Over the past years, the FL community has witnessed a plethora of new algorithms. However, there is a lack of thorough comparison of these algorithms and the theory behind them. Our fragmented understanding of the theory behind the existing algorithms is the reason behind the lack of such a formal comparison. This is the main focus of the first chapter, where we show that many of the existing FL algorithms can be understood from the lens of operator splitting theory. This unification allows us to compare different algorithms easily, to refine previous convergence results and to propose new algorithmic variants. Our new theoretical findings reveal the remarkable role played by the step size in FL algorithms. Furthermore, the unification allows us to propose a simple and economic way to accelerate the convergence of different algorithms, which is indeed vital, as communication between the server and clients is often considered as an overhead in FL systems.
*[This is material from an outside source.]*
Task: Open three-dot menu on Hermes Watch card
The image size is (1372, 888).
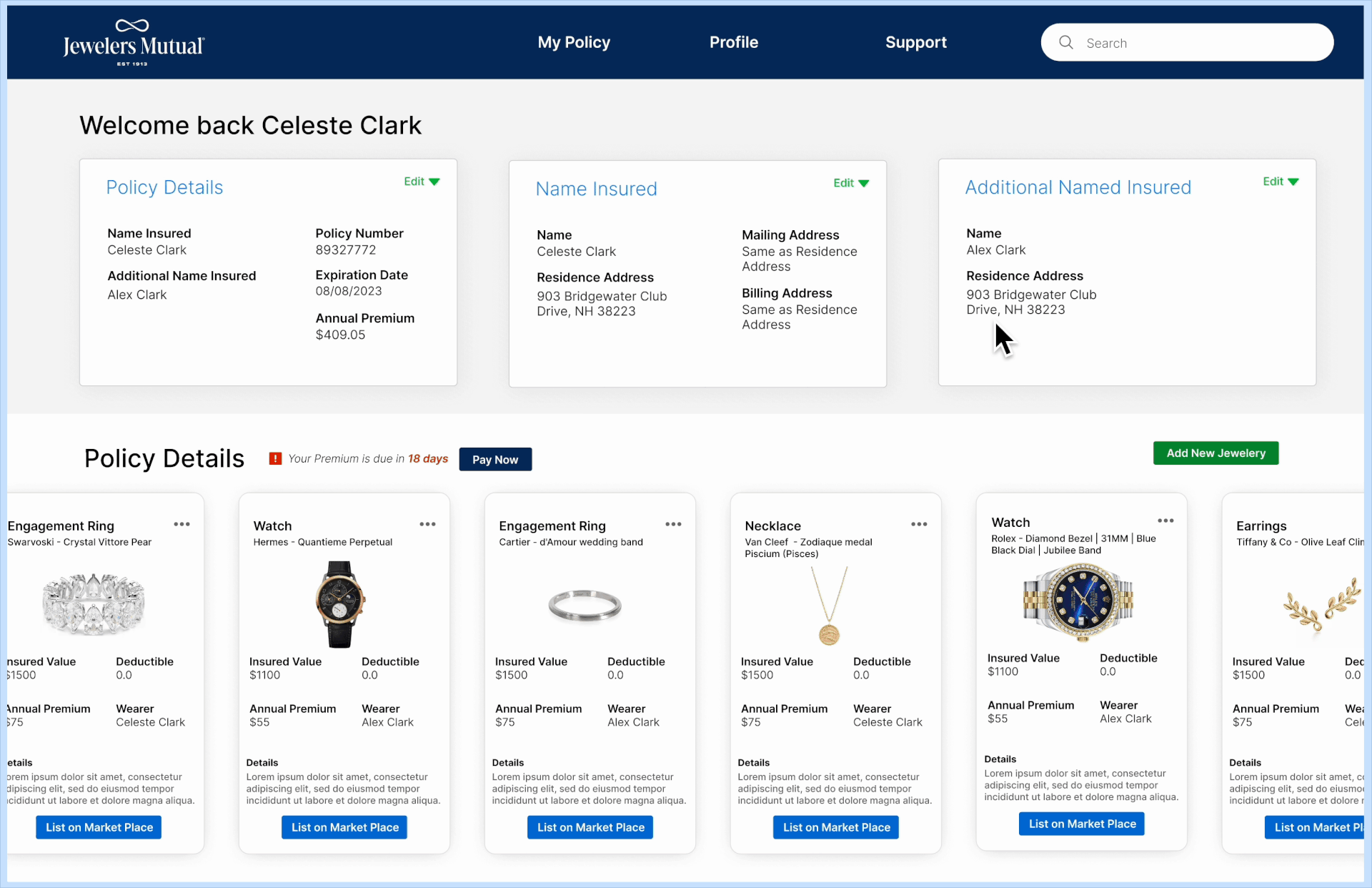Action: pyautogui.click(x=427, y=524)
Despite the fact that FL provides clients with some level of informal data privacy by operating on their decentralized data, the orchestrating server or other malicious third parties can still attack the data privacy of participating clients. Consequently, FL has been augmented with differential privacy (DP) in order to provide rigorous data privacy guarantees to clients. In DPFL, which is the focus of the second chapter, depending on clients’ privacy policies, there is often heterogeneity in their privacy requirements. This heterogeneity as well as the heterogeneity in batch and/or dataset sizes of clients lead to a variation in the DP noise level across clients’ model updates. Hence, straightforward aggregation strategies, e.g. assigning clients’ aggregation weights proportional to their privacy parameters, will lead to a low utility for the system. We propose a DPFL algorithm which efficiently estimates the true noise level in clients’ model updates and uses an aggregation strategy to reduce the noise level in the aggregated model update. Our proposed method improves utility and convergence speed, while being safe to the clients that may maliciously send falsified privacy parameters to the server to attack the system’s utility.
Finally, in the third chapter, we investigate the intersection of FL, DP and performance fairness, under structured data heterogeneity across clients. This type of data heterogeneity is often addressed through clustering clients (a.k.a. clustered FL). However, the existing clustered FL methods remain sensitive and prone to errors, further exacerbated by the DP noise in the system. In the third chapter, we propose a robust algorithm for differentially private clustered FL. To this end, we propose to use large batch sizes in the first round and cluster clients based on both their model updates as well as their training loss values. Furthermore, for clustering clients’ model updates at the end of the first round, our proposed approach addresses the server’s uncertainties by employing Gaussian Mixture Models (GMM) to reduce the impact of DP and stochastic noise and avoid potential clustering errors. This idea is efficient especially in privacy-sensitive scenarios with more DP noise and leads to a high accuracy in clustering clients.